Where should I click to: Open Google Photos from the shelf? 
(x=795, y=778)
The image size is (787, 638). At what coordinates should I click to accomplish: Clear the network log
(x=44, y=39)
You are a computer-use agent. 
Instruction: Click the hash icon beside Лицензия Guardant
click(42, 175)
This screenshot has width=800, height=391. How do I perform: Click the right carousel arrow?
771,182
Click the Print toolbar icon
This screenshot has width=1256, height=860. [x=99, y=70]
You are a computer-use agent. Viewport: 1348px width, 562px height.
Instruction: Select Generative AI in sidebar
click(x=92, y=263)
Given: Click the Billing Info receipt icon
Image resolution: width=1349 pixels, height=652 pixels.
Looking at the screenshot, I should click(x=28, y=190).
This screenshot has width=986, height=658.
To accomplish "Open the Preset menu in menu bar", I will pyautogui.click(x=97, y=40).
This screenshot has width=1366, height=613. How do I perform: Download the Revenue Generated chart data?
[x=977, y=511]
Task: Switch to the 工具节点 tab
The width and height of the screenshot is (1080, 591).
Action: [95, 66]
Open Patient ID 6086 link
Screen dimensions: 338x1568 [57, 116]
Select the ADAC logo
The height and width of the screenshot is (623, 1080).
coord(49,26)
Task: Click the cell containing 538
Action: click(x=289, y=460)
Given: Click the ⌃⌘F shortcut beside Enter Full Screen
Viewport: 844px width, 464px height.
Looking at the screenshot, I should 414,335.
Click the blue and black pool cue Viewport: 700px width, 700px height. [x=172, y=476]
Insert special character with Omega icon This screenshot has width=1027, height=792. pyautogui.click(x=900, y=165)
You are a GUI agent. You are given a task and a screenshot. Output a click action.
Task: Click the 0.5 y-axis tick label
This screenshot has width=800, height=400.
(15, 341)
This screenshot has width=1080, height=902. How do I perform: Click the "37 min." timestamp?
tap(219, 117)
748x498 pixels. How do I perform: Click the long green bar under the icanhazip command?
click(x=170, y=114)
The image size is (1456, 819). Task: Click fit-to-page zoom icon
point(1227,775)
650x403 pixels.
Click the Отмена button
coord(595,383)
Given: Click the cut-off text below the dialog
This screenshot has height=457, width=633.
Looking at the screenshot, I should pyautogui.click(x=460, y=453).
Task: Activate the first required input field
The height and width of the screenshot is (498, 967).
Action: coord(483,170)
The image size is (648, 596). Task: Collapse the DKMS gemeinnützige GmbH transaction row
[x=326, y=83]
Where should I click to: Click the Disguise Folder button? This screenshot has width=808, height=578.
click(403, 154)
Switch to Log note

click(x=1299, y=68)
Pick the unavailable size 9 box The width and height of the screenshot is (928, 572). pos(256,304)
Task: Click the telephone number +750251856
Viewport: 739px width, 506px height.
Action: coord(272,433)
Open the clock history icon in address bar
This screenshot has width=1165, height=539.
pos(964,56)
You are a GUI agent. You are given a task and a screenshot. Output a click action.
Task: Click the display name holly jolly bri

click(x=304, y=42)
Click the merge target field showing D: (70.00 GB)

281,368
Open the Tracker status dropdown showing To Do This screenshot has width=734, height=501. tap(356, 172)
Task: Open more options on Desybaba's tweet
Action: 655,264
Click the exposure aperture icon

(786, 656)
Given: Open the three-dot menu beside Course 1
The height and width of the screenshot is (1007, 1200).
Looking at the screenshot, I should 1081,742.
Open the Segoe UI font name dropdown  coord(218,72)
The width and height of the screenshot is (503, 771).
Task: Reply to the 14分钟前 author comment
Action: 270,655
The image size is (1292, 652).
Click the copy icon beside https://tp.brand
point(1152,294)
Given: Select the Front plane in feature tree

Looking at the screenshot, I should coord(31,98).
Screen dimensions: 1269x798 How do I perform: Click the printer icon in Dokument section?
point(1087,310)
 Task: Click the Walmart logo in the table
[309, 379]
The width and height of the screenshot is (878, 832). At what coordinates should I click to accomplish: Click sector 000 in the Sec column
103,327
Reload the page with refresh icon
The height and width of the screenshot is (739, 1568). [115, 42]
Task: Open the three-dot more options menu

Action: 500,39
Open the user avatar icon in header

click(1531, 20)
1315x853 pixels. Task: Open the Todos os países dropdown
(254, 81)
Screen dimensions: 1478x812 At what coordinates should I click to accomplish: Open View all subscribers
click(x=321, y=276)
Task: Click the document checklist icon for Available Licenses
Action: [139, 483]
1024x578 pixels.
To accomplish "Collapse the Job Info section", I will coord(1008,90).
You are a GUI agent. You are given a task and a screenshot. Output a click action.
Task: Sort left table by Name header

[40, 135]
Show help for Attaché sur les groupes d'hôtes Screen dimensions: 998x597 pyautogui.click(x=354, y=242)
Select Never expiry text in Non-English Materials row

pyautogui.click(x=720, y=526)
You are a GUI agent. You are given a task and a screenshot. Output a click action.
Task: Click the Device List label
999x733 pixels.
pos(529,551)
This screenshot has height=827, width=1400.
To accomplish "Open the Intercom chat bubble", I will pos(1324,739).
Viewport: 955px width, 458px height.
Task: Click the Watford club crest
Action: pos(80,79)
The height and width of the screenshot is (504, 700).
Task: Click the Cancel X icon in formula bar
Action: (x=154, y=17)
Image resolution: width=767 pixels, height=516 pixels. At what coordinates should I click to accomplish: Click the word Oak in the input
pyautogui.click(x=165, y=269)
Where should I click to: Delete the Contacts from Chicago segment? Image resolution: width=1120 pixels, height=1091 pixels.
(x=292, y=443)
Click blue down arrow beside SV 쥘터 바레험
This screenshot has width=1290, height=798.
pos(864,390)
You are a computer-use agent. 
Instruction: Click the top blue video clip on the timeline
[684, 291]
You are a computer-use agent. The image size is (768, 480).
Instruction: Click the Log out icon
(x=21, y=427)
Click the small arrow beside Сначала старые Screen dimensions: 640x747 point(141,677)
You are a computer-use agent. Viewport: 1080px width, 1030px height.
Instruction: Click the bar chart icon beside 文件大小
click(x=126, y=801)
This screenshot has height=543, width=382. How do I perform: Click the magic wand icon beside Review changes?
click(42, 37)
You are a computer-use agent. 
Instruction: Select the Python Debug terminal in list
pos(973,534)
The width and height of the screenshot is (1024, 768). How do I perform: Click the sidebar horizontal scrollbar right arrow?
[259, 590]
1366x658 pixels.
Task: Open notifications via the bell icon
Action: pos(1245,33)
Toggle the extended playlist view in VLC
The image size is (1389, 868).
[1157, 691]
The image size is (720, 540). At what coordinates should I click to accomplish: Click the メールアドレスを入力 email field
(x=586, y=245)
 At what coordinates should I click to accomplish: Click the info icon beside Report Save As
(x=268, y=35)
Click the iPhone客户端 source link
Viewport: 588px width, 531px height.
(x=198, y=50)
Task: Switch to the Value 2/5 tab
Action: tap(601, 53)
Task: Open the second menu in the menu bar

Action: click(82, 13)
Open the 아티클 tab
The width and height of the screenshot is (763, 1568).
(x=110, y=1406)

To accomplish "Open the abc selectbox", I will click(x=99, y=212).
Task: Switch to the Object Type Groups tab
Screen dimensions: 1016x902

------------

:: EXERCISE DIRECTIONS ::
Exact duplication of all the data above is expected.

:: OUTPUT FOR THIS EXERCISE ::
Where should I click to: Open Google Photos from the shelf? 
(x=795, y=778)
The image size is (787, 638). At what coordinates should I click to accomplish: Clear the network log
(x=44, y=39)
You are a computer-use agent. 
Instruction: Click the hash icon beside Лицензия Guardant
click(42, 175)
This screenshot has width=800, height=391. How do I perform: Click the right carousel arrow?
771,182
Click the Print toolbar icon
This screenshot has width=1256, height=860. [x=99, y=70]
You are a computer-use agent. Viewport: 1348px width, 562px height.
Instruction: Select Generative AI in sidebar
click(x=92, y=263)
Given: Click the Billing Info receipt icon
Image resolution: width=1349 pixels, height=652 pixels.
Looking at the screenshot, I should click(x=28, y=190).
This screenshot has width=986, height=658.
To accomplish "Open the Preset menu in menu bar", I will pyautogui.click(x=97, y=40).
This screenshot has width=1366, height=613. How do I perform: Download the Revenue Generated chart data?
[x=977, y=511]
Task: Switch to the 工具节点 tab
The width and height of the screenshot is (1080, 591).
Action: [95, 66]
Open Patient ID 6086 link
Screen dimensions: 338x1568 [57, 116]
Select the ADAC logo
The height and width of the screenshot is (623, 1080).
coord(49,26)
Task: Click the cell containing 538
Action: click(x=289, y=460)
Given: Click the ⌃⌘F shortcut beside Enter Full Screen
Viewport: 844px width, 464px height.
Looking at the screenshot, I should 414,335.
Click the blue and black pool cue Viewport: 700px width, 700px height. [x=172, y=476]
Insert special character with Omega icon This screenshot has width=1027, height=792. pyautogui.click(x=900, y=165)
You are a GUI agent. You are given a task and a screenshot. Output a click action.
Task: Click the 0.5 y-axis tick label
This screenshot has width=800, height=400.
(15, 341)
This screenshot has width=1080, height=902. How do I perform: Click the "37 min." timestamp?
tap(219, 117)
748x498 pixels. How do I perform: Click the long green bar under the icanhazip command?
click(x=170, y=114)
The image size is (1456, 819). Task: Click fit-to-page zoom icon
point(1227,775)
650x403 pixels.
Click the Отмена button
coord(595,383)
Given: Click the cut-off text below the dialog
This screenshot has height=457, width=633.
Looking at the screenshot, I should pyautogui.click(x=460, y=453).
Task: Activate the first required input field
The height and width of the screenshot is (498, 967).
Action: coord(483,170)
The image size is (648, 596). Task: Collapse the DKMS gemeinnützige GmbH transaction row
[x=326, y=83]
Where should I click to: Click the Disguise Folder button? This screenshot has width=808, height=578.
click(403, 154)
Switch to Log note

click(x=1299, y=68)
Pick the unavailable size 9 box The width and height of the screenshot is (928, 572). pos(256,304)
Task: Click the telephone number +750251856
Viewport: 739px width, 506px height.
Action: coord(272,433)
Open the clock history icon in address bar
This screenshot has width=1165, height=539.
pos(964,56)
You are a GUI agent. You are given a task and a screenshot. Output a click action.
Task: Click the display name holly jolly bri

click(x=304, y=42)
Click the merge target field showing D: (70.00 GB)

281,368
Open the Tracker status dropdown showing To Do This screenshot has width=734, height=501. tap(356, 172)
Task: Open more options on Desybaba's tweet
Action: 655,264
Click the exposure aperture icon

(786, 656)
Given: Open the three-dot menu beside Course 1
The height and width of the screenshot is (1007, 1200).
Looking at the screenshot, I should 1081,742.
Open the Segoe UI font name dropdown  coord(218,72)
The width and height of the screenshot is (503, 771).
Task: Reply to the 14分钟前 author comment
Action: 270,655
The image size is (1292, 652).
Click the copy icon beside https://tp.brand
point(1152,294)
Given: Select the Front plane in feature tree

Looking at the screenshot, I should coord(31,98).
Screen dimensions: 1269x798 How do I perform: Click the printer icon in Dokument section?
point(1087,310)
 Task: Click the Walmart logo in the table
[309, 379]
The width and height of the screenshot is (878, 832). At what coordinates should I click to accomplish: Click sector 000 in the Sec column
103,327
Reload the page with refresh icon
The height and width of the screenshot is (739, 1568). [115, 42]
Task: Open the three-dot more options menu

Action: 500,39
Open the user avatar icon in header

click(1531, 20)
1315x853 pixels. Task: Open the Todos os países dropdown
(254, 81)
Screen dimensions: 1478x812 At what coordinates should I click to accomplish: Open View all subscribers
click(x=321, y=276)
Task: Click the document checklist icon for Available Licenses
Action: [139, 483]
1024x578 pixels.
To accomplish "Collapse the Job Info section", I will coord(1008,90).
You are a GUI agent. You are given a task and a screenshot. Output a click action.
Task: Sort left table by Name header

[40, 135]
Show help for Attaché sur les groupes d'hôtes Screen dimensions: 998x597 pyautogui.click(x=354, y=242)
Select Never expiry text in Non-English Materials row

pyautogui.click(x=720, y=526)
You are a GUI agent. You are given a task and a screenshot. Output a click action.
Task: Click the Device List label
999x733 pixels.
pos(529,551)
This screenshot has height=827, width=1400.
To accomplish "Open the Intercom chat bubble", I will pos(1324,739).
Viewport: 955px width, 458px height.
Task: Click the Watford club crest
Action: pos(80,79)
The height and width of the screenshot is (504, 700).
Task: Click the Cancel X icon in formula bar
Action: (x=154, y=17)
Image resolution: width=767 pixels, height=516 pixels. At what coordinates should I click to accomplish: Click the word Oak in the input
pyautogui.click(x=165, y=269)
Where should I click to: Delete the Contacts from Chicago segment? Image resolution: width=1120 pixels, height=1091 pixels.
(x=292, y=443)
Click blue down arrow beside SV 쥘터 바레험
This screenshot has width=1290, height=798.
pos(864,390)
You are a computer-use agent. 
Instruction: Click the top blue video clip on the timeline
[684, 291]
You are a computer-use agent. The image size is (768, 480).
Instruction: Click the Log out icon
(x=21, y=427)
Click the small arrow beside Сначала старые Screen dimensions: 640x747 point(141,677)
You are a computer-use agent. Viewport: 1080px width, 1030px height.
Instruction: Click the bar chart icon beside 文件大小
click(x=126, y=801)
This screenshot has height=543, width=382. How do I perform: Click the magic wand icon beside Review changes?
click(42, 37)
You are a computer-use agent. 
Instruction: Select the Python Debug terminal in list
pos(973,534)
The width and height of the screenshot is (1024, 768). How do I perform: Click the sidebar horizontal scrollbar right arrow?
[259, 590]
1366x658 pixels.
Task: Open notifications via the bell icon
Action: pos(1245,33)
Toggle the extended playlist view in VLC
The image size is (1389, 868).
[1157, 691]
The image size is (720, 540). At what coordinates should I click to accomplish: Click the メールアドレスを入力 email field
(x=586, y=245)
 At what coordinates should I click to accomplish: Click the info icon beside Report Save As
(x=268, y=35)
Click the iPhone客户端 source link
Viewport: 588px width, 531px height.
(x=198, y=50)
Task: Switch to the Value 2/5 tab
Action: tap(601, 53)
Task: Open the second menu in the menu bar

Action: click(82, 13)
Open the 아티클 tab
The width and height of the screenshot is (763, 1568).
(x=110, y=1406)

To accomplish "Open the abc selectbox", I will click(x=99, y=212).
Task: Switch to the Object Type Groups tab
Screen dimensions: 1016x902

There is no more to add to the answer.